Bansos 2026: Pos Indonesia Terapkan Face Recognition

Wati N. · 2 min baca · 1 bulan lalu · 78 dibaca
Bisik.id
Bansos 2026: Pos Indonesia Terapkan Face Recognition

Gambar atau konten salah?

Penyaluran bantuan sosial (bansos) tahun 2026 kembali diselenggarakan melalui jaringan PT PosIndonesia. Skema baru ini difokuskan pada keluarga penerima manfaat (KPM) yang belum memiliki rekening bank atau tinggal di daerah dengan akses perbankan terbatas. Pemerintah menegaskan bahwa proses distribusi bansos akan lebih aman, tertib, dan tepat sasaran.

Inovasi utama pada tahun 2026 adalah penerapan teknologi Pengenalan Wajah (Face Recognition) dan pemindaian barcode pada surat undangan penerima. Dengan cara ini, bantuan dipastikan diterima langsung oleh pihak yang berhak. Sistem ini juga bertujuan menutup celah praktik pungutan liar atau pemotongan dana oleh oknum tidak bertanggung jawab.
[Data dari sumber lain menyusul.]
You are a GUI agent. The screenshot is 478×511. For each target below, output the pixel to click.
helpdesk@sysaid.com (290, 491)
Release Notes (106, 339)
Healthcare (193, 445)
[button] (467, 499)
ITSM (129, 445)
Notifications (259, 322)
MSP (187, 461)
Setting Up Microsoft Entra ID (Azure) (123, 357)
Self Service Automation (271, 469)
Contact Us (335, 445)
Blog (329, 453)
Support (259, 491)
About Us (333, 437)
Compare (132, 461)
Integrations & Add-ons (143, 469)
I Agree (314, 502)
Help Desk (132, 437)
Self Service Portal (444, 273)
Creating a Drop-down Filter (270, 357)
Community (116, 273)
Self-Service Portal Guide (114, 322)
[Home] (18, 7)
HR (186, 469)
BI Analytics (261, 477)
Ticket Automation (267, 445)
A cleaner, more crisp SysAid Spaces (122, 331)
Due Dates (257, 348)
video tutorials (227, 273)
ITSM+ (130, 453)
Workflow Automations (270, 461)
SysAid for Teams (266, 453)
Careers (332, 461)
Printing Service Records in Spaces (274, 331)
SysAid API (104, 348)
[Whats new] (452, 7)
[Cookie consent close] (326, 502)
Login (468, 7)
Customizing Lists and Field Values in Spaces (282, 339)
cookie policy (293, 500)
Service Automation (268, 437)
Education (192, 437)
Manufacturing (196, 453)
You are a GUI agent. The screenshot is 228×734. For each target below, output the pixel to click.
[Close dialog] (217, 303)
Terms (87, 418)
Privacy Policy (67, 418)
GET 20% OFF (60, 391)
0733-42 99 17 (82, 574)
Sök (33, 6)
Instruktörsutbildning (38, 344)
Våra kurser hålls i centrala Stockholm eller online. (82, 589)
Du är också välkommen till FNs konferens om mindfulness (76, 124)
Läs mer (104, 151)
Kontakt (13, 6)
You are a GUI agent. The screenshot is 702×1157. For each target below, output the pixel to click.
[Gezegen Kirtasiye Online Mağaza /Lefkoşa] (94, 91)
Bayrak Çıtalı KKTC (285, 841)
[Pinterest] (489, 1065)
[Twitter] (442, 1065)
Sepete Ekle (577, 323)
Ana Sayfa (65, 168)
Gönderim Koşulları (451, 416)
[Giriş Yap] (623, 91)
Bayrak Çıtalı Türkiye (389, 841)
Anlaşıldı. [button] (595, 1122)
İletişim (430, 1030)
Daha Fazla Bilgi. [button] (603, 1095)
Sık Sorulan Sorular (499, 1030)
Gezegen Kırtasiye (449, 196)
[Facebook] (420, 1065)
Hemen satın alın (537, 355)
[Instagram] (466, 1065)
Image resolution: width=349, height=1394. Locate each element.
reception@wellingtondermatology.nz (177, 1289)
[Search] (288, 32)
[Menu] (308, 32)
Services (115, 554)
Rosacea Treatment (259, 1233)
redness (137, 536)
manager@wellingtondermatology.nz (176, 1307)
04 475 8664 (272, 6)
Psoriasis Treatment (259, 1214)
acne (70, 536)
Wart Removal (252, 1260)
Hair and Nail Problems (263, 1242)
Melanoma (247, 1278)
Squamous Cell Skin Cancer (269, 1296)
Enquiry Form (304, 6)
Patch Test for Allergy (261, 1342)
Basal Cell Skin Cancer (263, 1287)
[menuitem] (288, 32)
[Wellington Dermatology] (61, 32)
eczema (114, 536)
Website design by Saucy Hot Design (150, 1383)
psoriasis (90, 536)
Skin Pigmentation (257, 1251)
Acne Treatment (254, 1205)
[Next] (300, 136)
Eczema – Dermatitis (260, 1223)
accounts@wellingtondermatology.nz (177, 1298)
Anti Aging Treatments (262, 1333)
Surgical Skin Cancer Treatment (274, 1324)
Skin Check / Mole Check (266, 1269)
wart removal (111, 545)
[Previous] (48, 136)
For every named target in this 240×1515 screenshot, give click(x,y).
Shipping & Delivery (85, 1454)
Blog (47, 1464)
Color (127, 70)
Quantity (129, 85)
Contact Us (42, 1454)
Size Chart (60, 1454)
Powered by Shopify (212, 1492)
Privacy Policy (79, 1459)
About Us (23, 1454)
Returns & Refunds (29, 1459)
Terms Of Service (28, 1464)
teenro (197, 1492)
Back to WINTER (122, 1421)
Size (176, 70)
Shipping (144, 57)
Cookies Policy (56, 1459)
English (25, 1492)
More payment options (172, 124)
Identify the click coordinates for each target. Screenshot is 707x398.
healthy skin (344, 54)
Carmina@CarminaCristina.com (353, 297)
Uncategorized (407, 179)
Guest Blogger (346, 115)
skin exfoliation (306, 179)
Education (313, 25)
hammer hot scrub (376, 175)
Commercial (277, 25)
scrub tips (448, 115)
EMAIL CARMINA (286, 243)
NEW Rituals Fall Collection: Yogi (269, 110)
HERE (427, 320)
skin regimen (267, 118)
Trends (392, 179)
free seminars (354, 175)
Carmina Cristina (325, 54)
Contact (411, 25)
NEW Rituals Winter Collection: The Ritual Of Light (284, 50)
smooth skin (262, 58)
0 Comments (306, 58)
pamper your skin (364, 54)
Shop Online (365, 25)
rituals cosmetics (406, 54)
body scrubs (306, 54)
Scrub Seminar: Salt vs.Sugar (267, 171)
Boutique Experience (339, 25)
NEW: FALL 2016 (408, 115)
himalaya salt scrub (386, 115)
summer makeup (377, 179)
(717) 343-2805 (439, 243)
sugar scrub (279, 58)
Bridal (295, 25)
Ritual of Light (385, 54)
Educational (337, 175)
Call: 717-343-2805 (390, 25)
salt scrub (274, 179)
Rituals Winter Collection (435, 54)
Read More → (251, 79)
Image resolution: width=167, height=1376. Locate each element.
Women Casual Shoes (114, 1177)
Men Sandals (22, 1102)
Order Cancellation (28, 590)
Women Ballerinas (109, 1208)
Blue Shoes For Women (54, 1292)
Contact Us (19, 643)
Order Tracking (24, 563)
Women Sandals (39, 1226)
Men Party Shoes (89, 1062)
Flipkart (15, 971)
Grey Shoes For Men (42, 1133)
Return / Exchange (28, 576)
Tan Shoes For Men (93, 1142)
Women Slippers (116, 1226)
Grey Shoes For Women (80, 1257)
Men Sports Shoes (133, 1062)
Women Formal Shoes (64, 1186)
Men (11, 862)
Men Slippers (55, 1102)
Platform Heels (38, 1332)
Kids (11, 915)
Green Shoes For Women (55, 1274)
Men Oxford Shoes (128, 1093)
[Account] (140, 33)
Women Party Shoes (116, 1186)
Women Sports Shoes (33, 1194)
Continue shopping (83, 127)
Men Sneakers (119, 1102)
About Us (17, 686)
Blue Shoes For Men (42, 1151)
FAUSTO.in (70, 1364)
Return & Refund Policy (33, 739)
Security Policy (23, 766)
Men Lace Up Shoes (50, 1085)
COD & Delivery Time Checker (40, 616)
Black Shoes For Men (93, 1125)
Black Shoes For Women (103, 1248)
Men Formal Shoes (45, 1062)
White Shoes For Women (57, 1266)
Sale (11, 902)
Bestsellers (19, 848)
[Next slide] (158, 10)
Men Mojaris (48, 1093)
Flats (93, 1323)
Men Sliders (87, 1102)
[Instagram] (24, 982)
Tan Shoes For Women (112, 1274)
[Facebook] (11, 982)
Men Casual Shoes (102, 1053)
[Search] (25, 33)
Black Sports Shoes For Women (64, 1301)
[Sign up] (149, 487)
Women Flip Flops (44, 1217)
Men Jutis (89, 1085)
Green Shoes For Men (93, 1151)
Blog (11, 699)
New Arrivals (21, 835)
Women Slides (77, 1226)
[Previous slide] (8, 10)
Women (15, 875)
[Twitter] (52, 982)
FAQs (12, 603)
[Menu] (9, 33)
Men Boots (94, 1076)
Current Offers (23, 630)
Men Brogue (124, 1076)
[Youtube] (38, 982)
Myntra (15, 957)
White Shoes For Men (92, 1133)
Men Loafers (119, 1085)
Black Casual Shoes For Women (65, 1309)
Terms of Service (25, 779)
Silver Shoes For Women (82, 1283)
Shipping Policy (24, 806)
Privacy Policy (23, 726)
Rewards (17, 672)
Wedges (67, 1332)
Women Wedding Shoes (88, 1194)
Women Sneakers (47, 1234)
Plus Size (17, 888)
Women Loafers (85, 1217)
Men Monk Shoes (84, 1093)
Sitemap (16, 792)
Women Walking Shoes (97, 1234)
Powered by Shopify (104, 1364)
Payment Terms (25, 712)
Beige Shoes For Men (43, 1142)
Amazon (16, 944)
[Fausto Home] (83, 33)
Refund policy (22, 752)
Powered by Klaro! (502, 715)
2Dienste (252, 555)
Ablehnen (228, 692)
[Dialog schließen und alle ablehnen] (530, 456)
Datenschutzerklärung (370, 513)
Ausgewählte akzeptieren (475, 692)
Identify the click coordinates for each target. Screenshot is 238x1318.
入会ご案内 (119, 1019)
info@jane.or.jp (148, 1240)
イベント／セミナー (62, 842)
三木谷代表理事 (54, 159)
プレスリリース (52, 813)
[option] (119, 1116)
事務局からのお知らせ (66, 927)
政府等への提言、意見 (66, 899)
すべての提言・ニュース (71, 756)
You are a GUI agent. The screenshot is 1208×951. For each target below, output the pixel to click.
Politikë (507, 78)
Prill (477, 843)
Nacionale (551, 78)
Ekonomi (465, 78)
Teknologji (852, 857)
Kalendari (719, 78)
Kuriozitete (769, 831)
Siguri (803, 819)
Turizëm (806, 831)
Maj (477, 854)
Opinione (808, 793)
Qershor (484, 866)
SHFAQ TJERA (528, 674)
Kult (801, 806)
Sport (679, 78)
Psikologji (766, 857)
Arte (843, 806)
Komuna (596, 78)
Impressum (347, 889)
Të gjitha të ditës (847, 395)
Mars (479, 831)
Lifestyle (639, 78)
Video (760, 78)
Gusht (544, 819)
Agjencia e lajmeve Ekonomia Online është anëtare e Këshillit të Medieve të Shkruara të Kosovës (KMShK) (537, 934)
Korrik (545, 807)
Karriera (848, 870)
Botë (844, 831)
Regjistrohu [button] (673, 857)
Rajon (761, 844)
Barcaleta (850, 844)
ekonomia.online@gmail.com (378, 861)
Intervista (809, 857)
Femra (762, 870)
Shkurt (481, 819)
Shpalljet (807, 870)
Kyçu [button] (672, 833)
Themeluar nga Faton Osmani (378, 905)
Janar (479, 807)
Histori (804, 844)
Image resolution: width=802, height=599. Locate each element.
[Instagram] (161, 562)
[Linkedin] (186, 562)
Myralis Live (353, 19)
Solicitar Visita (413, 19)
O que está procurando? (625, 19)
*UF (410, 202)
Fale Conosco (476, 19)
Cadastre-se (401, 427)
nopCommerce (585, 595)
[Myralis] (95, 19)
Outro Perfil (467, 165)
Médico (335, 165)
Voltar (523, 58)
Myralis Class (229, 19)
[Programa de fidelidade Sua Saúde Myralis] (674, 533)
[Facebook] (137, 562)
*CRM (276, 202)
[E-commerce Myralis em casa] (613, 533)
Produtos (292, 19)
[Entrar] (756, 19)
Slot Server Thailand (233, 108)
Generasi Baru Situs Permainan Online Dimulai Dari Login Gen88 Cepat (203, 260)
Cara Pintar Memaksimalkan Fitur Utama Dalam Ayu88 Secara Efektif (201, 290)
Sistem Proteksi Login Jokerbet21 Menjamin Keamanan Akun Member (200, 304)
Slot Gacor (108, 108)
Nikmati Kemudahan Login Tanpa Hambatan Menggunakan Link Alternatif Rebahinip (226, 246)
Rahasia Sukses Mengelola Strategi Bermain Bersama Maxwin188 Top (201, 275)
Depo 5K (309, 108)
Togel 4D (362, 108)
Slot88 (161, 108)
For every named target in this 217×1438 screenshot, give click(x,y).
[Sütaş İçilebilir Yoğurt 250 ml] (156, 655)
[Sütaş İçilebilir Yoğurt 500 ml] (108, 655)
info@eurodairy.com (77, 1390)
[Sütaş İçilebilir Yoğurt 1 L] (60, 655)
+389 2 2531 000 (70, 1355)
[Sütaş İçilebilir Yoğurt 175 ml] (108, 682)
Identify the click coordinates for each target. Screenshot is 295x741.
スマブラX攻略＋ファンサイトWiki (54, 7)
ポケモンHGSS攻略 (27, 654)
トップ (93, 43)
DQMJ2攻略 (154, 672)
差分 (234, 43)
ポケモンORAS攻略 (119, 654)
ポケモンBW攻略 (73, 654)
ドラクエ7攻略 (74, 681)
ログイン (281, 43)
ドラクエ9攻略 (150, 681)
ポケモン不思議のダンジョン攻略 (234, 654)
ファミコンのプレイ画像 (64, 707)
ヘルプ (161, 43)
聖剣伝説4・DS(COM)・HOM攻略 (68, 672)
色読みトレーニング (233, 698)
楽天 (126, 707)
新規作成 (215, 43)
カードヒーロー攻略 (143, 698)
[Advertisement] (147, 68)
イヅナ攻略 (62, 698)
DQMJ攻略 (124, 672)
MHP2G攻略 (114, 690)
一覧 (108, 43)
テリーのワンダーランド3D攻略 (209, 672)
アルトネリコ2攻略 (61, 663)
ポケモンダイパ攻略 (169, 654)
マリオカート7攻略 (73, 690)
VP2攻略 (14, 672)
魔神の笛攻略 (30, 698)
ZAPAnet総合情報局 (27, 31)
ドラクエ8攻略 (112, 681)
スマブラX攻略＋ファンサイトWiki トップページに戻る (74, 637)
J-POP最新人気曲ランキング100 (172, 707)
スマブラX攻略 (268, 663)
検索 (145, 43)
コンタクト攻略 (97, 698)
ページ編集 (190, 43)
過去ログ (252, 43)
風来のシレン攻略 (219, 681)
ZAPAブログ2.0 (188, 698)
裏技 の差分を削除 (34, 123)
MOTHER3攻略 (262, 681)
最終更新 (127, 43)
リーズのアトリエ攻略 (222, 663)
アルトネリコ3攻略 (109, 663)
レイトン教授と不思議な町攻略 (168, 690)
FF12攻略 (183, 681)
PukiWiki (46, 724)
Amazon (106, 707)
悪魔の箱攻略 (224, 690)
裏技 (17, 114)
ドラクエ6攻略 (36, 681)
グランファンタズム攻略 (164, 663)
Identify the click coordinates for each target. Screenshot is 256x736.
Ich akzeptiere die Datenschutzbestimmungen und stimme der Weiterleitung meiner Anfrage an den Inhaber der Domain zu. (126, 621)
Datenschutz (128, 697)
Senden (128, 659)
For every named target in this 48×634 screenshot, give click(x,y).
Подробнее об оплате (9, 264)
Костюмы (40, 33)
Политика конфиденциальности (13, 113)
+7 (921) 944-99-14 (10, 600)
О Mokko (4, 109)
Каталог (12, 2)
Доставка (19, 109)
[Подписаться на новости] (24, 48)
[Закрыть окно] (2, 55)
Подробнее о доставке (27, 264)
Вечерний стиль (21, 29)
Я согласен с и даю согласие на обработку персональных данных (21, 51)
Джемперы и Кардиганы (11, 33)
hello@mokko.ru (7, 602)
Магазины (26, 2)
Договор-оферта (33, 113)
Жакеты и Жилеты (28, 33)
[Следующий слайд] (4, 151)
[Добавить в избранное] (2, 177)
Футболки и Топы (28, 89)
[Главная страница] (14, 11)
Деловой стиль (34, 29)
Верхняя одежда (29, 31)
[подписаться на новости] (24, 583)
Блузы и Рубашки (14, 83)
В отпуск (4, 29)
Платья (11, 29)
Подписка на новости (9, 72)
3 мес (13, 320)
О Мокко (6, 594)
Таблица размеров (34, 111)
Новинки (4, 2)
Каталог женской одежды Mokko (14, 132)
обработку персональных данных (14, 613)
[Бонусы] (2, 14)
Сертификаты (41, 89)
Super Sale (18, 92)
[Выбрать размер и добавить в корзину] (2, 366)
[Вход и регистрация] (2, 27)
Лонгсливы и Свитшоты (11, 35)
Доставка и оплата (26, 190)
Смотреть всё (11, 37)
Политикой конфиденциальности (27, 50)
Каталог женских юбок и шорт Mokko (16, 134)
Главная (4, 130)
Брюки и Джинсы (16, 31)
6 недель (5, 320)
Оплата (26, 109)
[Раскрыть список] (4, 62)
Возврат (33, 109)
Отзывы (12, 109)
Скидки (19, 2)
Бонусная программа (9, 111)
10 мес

Verifikasi di lokasi pencairan menjadi lebih cepat dan efisien.

Menurut koordinasi antara Kementerian Sosial Republik Indonesia dan PT Pos Indonesia, pencairan bansos tahap awal dimulai pada 01 Februari 2026 hingga 31 Maret 2026. Tahap kedua dilaksanakan sekitar 01 April 2026 hingga 30 Juni 2026. Penyaluran bansos dilakukan melalui tiga mekanisme utama:

  • Loket Kantor Pos – bagi KPM di wilayah perkotaan dengan akses mudah ke kantor pos terdekat.
  • Titik Komunitas – petugas Pos mendatangi lokasi strategis seperti balai desa atau kantor kelurahan untuk melayani banyak penerima sekaligus.
  • Layanan Door to Door – bantuan diantar langsung ke rumah, khusus bagi lansia tunggal dan penyandang disabilitas berat yang tidak dapat datang ke lokasi.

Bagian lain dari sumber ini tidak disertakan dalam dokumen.